Formulating SQL queries can be an art and most programmers need time and experience to get good at thinking declaratively.

How RDBMS Works

How Does This RDBMS Thing Work?

Database researchers love to talk about relational algebra, n-tuples, normal form, and natural composition, while throwing around mathematical symbols. This patina of mathematical obscurity tends to distract your attention from their bad suits and boring personalities, but is of no value if you just want to use a relational database management system.

In fact, this is all you need to know to be a Caveman Database Programmer: A relational database is a big spreadsheet that several people can update simultaneously.

How can multiple people use a spreadsheet such as Microsoft Excel at the same time? Would they take turns at the keyboard and mouse?

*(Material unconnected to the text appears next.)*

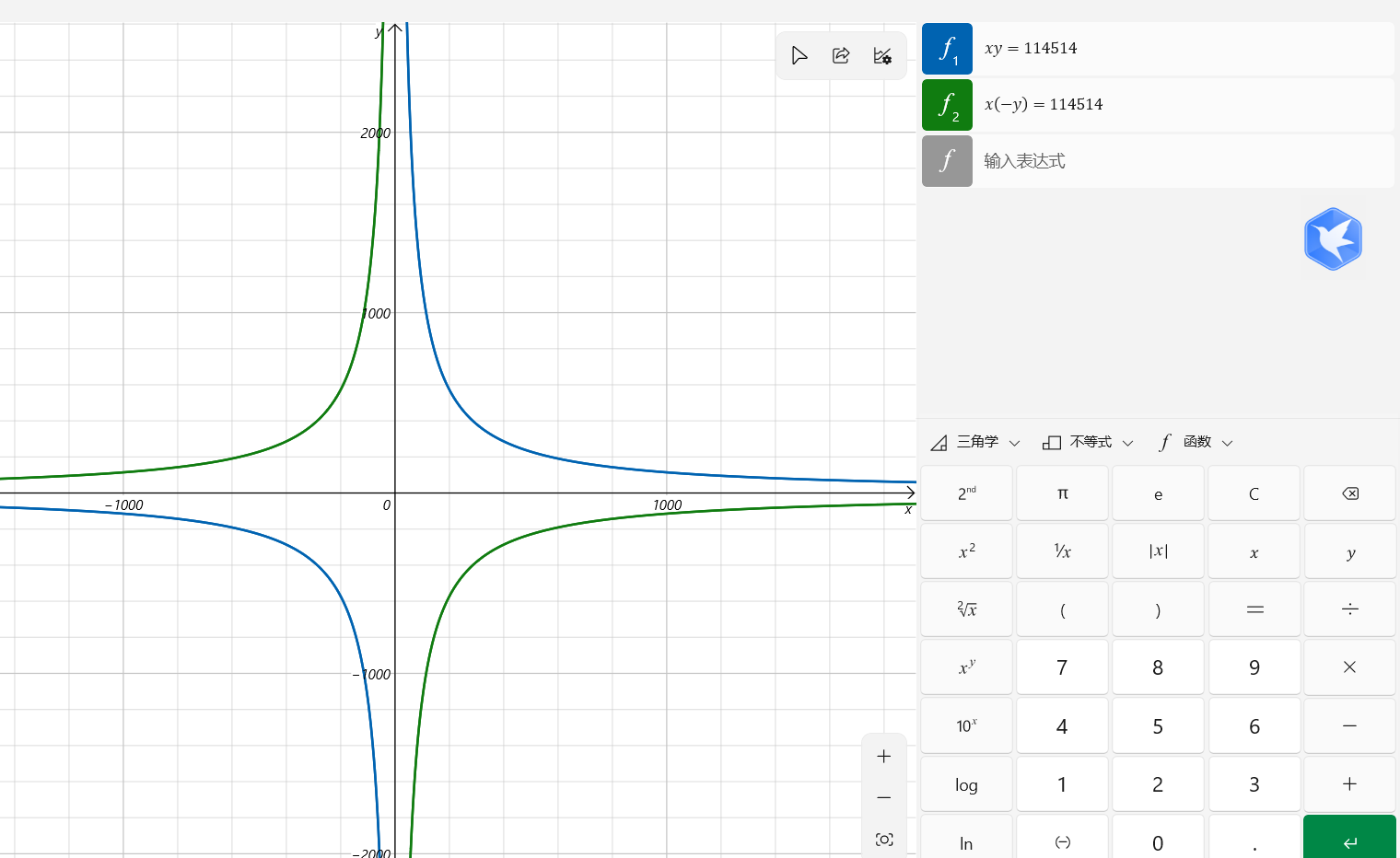Open graph options settings icon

Fight over the keyboard and mouse? Crowd their heads together in front of the display?

We need to get rid of the mouse/keyboard/windows idea of interaction. It doesn't make sense when there are many simultaneous users. Instead imagine that the database management system is sitting by itself in a dark closet. Users write down their requests on strips of paper and slip them under the door. A request might be "create a table", "insert a row into a table", "update an existing row in a table", "give me a report of the information contained in all the rows in a table that meet the following criteria...". If a request requires an answer, the database chews on the question for awhile, then pushes a paper report back out underneath the door.

Let's examine how this works in greater detail.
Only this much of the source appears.